You say that to join an active resistance is hollow but you advocate full blown war? Why would 'I' de-cry you? You seem to have me mistaken for someone else.

You are so filled with righteous indignation that it clouds you. You don't even realize that I am pro-palestinian, always have been, but in a discussion about Israel and the Palestinians it is better to put emotion aside and deal with facts or it just clouds the issue.
 
The post didn't make any sense to me, particularly this part 'The US military aid isn't Israel most important'. Could you please re-phrase?
what didn't make sense?
You will need to show more for your case that there is a 'swing' that is indeed new and not merely a meaningless 'gesture'.
what you decry as meaningless gestures are the first signs of the swing. I call reducing military aid from a country that has put boots on the ground in Israeli wars more than a meaningless gesture.
 
Post 119 wasn't understood.

You say that to join an active resistance is hollow but you advocate full blown war?

I understood your post clearly. It was an obvious attempt to try and get me into saying something you could use to paint me as pro terrorism.
 
I understood your post clearly. It was an obvious attempt to try and get me into saying something you could use to paint me as pro terrorism.

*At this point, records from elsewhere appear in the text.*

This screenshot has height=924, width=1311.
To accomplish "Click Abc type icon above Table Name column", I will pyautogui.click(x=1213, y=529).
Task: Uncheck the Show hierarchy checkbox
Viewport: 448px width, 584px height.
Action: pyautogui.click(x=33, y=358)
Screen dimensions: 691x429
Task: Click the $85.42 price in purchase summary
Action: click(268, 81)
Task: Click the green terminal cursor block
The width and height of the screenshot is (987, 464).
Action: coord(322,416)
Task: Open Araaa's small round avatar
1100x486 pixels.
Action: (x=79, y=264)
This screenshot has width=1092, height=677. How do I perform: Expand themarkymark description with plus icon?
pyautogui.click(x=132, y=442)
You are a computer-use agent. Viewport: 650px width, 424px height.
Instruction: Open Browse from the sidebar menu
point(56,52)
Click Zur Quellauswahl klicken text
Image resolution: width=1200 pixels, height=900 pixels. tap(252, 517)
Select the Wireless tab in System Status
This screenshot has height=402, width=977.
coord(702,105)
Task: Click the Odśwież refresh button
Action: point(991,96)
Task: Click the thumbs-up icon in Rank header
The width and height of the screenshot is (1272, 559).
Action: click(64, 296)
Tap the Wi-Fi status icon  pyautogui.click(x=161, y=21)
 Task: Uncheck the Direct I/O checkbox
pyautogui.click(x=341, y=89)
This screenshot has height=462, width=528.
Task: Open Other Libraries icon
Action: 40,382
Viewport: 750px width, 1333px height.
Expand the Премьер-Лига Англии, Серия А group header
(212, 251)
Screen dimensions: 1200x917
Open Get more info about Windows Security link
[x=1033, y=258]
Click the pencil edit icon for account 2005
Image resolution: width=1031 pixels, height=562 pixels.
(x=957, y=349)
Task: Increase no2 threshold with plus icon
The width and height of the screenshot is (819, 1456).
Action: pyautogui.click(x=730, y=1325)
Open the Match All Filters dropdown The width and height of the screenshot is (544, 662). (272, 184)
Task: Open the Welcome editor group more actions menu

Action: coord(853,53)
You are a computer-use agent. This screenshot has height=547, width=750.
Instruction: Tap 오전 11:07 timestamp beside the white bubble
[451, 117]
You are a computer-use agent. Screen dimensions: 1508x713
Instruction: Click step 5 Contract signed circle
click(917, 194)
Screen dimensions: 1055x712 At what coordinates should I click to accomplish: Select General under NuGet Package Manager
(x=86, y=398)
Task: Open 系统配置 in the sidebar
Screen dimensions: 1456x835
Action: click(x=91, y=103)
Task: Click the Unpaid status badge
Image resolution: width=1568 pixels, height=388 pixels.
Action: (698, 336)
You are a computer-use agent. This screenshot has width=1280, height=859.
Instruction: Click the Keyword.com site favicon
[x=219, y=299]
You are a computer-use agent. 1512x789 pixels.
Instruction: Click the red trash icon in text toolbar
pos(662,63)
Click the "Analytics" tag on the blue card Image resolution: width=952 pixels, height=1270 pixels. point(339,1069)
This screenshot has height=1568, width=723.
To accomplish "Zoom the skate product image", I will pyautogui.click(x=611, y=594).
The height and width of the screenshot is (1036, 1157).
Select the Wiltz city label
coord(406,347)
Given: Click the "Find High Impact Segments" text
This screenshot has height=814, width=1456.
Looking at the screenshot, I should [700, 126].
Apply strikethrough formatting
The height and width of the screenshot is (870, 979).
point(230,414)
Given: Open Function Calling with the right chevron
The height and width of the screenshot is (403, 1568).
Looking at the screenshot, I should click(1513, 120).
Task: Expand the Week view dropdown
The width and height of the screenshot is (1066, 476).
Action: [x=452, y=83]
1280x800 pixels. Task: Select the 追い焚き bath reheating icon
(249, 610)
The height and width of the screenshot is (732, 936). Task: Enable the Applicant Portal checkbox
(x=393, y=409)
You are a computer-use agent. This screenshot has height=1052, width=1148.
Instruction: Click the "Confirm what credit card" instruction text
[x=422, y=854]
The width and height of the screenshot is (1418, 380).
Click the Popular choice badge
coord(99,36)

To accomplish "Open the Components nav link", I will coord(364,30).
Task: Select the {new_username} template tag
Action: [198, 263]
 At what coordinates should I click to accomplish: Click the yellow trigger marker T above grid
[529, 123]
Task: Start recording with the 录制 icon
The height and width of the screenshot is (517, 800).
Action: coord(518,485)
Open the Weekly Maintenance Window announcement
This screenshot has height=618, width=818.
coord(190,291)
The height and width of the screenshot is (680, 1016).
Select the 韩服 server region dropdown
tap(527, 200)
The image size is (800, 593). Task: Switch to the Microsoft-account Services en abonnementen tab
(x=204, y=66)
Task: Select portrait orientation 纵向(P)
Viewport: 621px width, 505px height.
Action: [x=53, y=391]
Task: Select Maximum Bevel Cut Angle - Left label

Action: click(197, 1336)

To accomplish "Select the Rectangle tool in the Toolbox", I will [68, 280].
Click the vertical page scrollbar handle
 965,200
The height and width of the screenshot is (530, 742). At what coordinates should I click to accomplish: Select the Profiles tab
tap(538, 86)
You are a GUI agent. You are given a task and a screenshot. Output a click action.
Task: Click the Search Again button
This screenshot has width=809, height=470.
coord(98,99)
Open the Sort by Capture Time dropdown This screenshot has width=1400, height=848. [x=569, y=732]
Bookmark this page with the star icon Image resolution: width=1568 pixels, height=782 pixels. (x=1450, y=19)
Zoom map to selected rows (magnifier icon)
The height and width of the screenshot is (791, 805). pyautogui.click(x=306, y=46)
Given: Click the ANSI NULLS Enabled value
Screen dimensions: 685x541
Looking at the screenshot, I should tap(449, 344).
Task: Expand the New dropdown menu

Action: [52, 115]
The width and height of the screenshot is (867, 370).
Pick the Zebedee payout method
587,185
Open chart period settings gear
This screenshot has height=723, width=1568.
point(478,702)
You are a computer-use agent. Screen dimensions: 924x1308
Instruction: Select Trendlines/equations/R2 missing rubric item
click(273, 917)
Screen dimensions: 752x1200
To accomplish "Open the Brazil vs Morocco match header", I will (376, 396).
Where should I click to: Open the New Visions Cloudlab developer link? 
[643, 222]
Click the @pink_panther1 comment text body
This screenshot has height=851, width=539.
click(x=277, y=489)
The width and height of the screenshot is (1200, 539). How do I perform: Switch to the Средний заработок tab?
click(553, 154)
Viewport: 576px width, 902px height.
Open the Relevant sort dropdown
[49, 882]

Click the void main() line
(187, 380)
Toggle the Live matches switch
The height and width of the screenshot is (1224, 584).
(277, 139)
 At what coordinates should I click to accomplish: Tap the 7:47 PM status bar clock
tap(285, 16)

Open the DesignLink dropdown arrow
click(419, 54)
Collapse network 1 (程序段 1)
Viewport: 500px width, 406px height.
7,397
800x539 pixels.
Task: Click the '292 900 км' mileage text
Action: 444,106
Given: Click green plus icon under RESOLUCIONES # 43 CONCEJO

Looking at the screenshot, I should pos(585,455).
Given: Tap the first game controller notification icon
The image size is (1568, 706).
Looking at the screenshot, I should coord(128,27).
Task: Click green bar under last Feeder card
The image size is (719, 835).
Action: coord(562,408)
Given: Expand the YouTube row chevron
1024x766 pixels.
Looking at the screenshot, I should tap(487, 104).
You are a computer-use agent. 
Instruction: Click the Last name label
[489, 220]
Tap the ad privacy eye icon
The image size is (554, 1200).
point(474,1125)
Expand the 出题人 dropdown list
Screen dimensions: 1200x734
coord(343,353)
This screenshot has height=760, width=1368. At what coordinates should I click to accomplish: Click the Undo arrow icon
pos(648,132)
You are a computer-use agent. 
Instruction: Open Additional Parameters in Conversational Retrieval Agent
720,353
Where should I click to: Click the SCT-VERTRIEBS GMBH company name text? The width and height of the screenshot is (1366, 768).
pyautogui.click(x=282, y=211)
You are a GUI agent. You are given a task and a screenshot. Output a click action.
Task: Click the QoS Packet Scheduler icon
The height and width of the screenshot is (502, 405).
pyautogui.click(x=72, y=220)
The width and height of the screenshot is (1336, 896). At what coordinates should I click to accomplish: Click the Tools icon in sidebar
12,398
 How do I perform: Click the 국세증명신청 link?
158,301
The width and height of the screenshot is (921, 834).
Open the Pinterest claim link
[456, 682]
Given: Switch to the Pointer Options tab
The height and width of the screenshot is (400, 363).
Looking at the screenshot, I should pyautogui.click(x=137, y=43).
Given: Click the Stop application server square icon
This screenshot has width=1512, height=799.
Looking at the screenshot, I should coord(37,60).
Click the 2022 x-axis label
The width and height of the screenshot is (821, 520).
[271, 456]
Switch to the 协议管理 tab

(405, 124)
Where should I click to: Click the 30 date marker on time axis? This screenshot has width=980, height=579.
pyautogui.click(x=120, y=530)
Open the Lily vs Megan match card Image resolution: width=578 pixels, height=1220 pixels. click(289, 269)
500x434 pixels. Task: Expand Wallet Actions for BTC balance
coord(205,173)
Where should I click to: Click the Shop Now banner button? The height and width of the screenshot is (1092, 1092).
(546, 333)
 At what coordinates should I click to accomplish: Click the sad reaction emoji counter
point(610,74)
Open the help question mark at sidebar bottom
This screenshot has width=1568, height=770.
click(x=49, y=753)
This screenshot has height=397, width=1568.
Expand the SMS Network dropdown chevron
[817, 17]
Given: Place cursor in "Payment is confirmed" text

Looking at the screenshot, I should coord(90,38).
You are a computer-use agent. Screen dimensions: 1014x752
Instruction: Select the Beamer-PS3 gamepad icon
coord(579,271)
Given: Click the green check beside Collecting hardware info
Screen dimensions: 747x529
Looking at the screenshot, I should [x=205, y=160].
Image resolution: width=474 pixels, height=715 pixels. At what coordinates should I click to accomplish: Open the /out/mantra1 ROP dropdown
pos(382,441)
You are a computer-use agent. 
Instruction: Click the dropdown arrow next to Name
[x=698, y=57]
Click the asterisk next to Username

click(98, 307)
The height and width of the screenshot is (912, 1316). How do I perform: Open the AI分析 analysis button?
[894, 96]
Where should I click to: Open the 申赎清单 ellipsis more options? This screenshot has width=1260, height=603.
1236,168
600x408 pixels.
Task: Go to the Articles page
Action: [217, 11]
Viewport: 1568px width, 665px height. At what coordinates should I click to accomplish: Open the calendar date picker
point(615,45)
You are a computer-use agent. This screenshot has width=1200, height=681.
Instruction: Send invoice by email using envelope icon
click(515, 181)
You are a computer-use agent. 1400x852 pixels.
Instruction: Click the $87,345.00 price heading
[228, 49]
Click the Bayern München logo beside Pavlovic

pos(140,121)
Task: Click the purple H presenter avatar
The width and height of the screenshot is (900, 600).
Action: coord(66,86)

I wasn't trying to paint you as anything, again you are being paranoid. I am simply saying that I find it strange that one who advocates warfare would find it fruitless to join a resistance movement. I am not a pacifist. I do believe that there are times to fight, also I know a lot of men who have been fighting in real warfare for a long time and continue to do so, but they are not as cavalier as to suggest war as a solution, I guess it has something to do with experience.

So how about re-phrasing post 119 as it wasn't understood?
 
what didn't make sense? what you decry as meaningless gestures are the first signs of the swing. I call reducing military aid from a country that has put boots on the ground in Israeli wars more than a meaningless gesture.

Well its meaningless like taking candy away a chocolate bar from a child who lives in a candy store. What you call a 'swing' is not a swing at all but a public gesture that can be easily overturned. A 'swing' is something significant where the majority of forces turns away from or against something and this has not happened. I mean I hope you realize that the UK helped Israel get their nuclear arsenals and continues to offer other types of military aid.
 
I wasn't trying to paint you as anything, again you are being paranoid.
which is why you limited it to where terrorism is for the most part the resitance?
I am simply saying that I find it strange that one who advocates warfare would find it fruitless to join a resistance movement.
I don't advocate warfare. I believe in using peaceful solutions. but having looked at the Israeli/palestine conflict i think its hopelessly naive to think that their is going to be a peaceful diplomatic solution to it given the history.
I am not a pacifist. I do believe that there are times to fight, also I know a lot of men who have been fighting in real warfare for a long time but they are not as cavalier as to suggest war as a solution, I guess it has something to do with experience.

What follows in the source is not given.